What do all of these have in common? They are “hard assets,” meaning that the underlying-asset has an intrinsic purpose (not necessarily value) unlike “cash” or money. The exceptions are gold and Bitcoin, neither of which, exactly like cash, can keep the rain off your head, cover your private parts, or be eaten.
Bitcoin (BTC) and gold serve as alternative forms of currency, functioning as “cash substitutes.” They are acquired and traded with speculative intent, their value derived from the conversion price back into cash. Understand that cash is only a “store of wealth” because it is a “medium of exchange.” Try using a “Japanese Philippines 500 Pesos Occupation Note” to buy your next two-piece Chickenjoy.
Remember the lady on the sinking Titanic who took several oranges with her in the lifeboat rather than her diamond jewelry?
The prices of hard assets vary, and not all of them are currently valued at a high price. Nickel is trading at just under $18,000 a ton, down from $48,800 a ton in early 2022. Unless the government intervenes rigorously, prices are always subject to supply/demand. Indonesia controls about 75 percent of the premium nickel supply and banned exports. Other producers spent heavily to increase production. Now Indonesia has been dumping nickel on the global markets to force other producers out of business, and it is working.

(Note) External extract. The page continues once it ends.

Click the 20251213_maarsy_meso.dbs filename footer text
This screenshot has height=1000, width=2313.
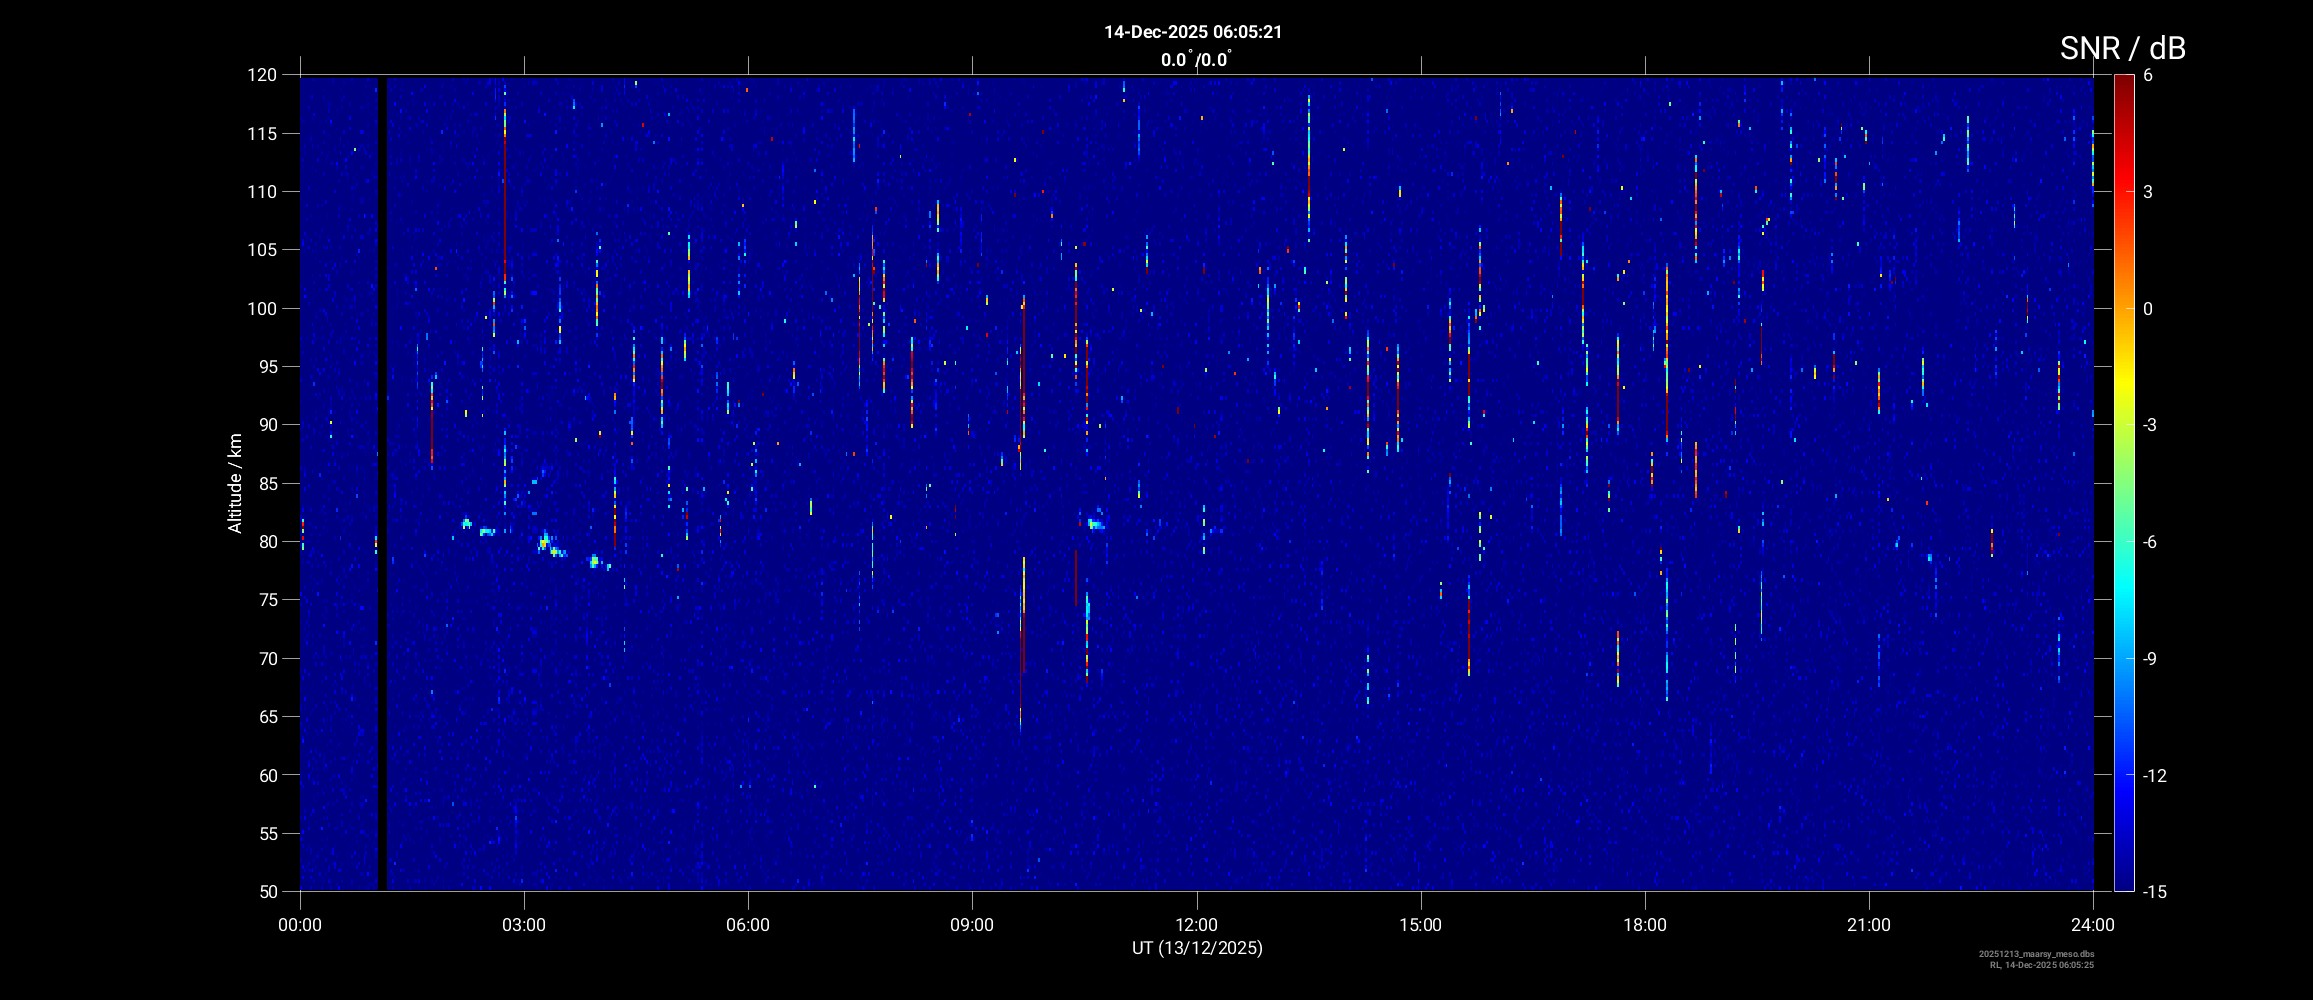2036,954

BHP Group Limited, an Australian multinational mining and metals producer, just wrote down the entire value of its Western Australian nickel mining operation after reporting an 86 percent year-on-year plunge in net income for the second half of 2023. Miner Anglo American Plc. was forced to take a $500 million write-down on its nickel business last week.
Throughout 2024, there has been a consistent trend of individuals actively converting their cash into tangible hard assets.

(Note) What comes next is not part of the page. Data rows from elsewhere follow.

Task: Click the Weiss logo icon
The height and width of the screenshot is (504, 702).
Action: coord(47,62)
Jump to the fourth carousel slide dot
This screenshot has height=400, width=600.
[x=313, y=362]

The debt load of the US is growing at a quicker rate in recent months, increasing about $1 trillion nearly every 100 days. From $31 trillion 12 months ago, it now stands at $34.4 trillion. We are told that this is unsustainable. Bank of America investment strategist Michael Hartnett writes, “Little wonder ‘debt debasement’ trades [are] closing in on all-time highs, i.e. gold [at] $2,177/oz, Bitcoin $68,134.” Moody’s Investors Service lowered its ratings outlook on the US government to “negative” from “stable” last November.
Conventional economic wisdom says that the US currency should undergo debasement, resulting in a weaker value. But the US Dollar Index is at a 21-year high and has been since mid-2022. Also, the US 10-year bond interest rate is at a 16-year high and has been since mid-2023, which makes owning US dollar and lending it to the US government desirable and safe. The fact is that all Western currencies are now subject to political intervention.
So why are investors large and small moving to “hard assets”? The answer is found in history.
Brandon Smith: “The Roaring Twenties was a decade of economic growth and widespread prosperity, driven by recovery from wartime devastation and deferred spending, a boom in construction, and the rapid growth of consumer goods such as automobiles and electricity in North America and Europe. It was an era of mass production and rampant consumerism, but it was all fueled by easy access to debt.”
All governments are going to tell the people that it has the economy under firm control and to quote English anchoress Julian of Norwich in 1365 during the middle of a black plague, “All shall be well, and all manner of thing shall be well.”
Yet the markets that are ultimately controlled by the people and the people’s money are never wrong in the long run. During a depression or recession, people sell assets and run to the bank. In inflationary times, they buy assets and get rid of the cash. The latter is what we are seeing now.